— Exercise objective —
Copy the stretch of the listing from the line containing "coordinates (1421, 118)." through the line containing "center [870, 618].", swapping "element" for "item" and changing nothing else. Give only those lines.
*-*-*
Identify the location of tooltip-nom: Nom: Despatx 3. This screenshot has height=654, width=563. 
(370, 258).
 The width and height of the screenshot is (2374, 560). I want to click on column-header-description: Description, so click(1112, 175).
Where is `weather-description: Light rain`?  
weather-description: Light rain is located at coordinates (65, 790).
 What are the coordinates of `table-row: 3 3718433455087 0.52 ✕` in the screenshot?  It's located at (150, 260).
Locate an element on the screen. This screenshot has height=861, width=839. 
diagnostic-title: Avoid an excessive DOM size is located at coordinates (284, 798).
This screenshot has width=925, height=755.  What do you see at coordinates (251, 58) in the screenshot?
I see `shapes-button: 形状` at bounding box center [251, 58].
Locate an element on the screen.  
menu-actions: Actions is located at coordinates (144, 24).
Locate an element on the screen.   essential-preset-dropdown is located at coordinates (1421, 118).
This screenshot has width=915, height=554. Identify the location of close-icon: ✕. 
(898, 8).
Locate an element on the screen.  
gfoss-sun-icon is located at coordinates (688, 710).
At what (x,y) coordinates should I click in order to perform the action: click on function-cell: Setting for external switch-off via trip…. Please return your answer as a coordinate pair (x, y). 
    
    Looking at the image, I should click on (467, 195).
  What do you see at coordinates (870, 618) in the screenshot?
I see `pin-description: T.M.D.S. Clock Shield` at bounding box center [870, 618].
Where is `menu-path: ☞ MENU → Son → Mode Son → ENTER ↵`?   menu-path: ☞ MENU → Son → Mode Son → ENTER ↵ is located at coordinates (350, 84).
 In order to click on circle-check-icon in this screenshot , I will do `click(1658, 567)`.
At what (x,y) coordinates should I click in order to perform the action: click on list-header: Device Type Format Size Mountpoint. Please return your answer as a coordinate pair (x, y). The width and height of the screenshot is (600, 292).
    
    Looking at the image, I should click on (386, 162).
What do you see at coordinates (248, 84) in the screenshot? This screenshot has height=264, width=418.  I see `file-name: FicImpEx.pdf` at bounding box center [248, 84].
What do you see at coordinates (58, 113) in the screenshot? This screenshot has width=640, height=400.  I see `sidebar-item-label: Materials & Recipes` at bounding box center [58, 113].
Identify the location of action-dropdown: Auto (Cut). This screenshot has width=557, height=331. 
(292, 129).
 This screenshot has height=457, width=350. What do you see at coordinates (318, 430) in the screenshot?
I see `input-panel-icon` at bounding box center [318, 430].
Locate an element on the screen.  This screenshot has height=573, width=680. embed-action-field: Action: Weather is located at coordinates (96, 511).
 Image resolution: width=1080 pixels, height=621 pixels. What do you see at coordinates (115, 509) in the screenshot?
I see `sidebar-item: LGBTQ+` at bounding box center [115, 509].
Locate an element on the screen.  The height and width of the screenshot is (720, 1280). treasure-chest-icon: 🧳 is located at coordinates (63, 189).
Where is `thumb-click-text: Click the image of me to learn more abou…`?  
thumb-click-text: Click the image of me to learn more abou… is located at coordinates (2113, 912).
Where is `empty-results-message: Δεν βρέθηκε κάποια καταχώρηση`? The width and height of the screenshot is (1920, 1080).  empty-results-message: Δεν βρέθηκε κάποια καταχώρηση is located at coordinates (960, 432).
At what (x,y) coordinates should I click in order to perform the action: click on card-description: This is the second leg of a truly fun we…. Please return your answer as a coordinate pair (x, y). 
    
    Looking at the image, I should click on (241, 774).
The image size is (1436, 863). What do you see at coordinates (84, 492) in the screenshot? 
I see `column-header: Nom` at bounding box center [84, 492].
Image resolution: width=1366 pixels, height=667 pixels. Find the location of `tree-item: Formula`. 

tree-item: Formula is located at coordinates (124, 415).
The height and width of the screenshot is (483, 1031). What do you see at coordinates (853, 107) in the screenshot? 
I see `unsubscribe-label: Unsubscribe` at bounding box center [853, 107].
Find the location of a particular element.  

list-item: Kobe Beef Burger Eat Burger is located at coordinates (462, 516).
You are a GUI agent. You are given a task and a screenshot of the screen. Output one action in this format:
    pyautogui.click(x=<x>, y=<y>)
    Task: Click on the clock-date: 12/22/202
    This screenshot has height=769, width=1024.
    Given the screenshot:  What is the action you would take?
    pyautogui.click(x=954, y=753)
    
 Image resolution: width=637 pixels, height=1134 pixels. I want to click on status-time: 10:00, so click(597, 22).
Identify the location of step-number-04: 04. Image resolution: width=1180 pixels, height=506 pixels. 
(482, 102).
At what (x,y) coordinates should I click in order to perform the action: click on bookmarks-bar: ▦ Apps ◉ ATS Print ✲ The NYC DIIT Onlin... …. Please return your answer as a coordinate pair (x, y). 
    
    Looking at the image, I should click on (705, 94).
*-*-*
— Response —
Locate an item on the screen.   essential-preset-dropdown is located at coordinates (1421, 118).
This screenshot has width=915, height=554. Identify the location of close-icon: ✕. 
(898, 8).
Locate an item on the screen.  
gfoss-sun-icon is located at coordinates (688, 710).
At what (x,y) coordinates should I click in order to perform the action: click on function-cell: Setting for external switch-off via trip…. Please return your answer as a coordinate pair (x, y). 
    
    Looking at the image, I should click on (467, 195).
  What do you see at coordinates (870, 618) in the screenshot?
I see `pin-description: T.M.D.S. Clock Shield` at bounding box center [870, 618].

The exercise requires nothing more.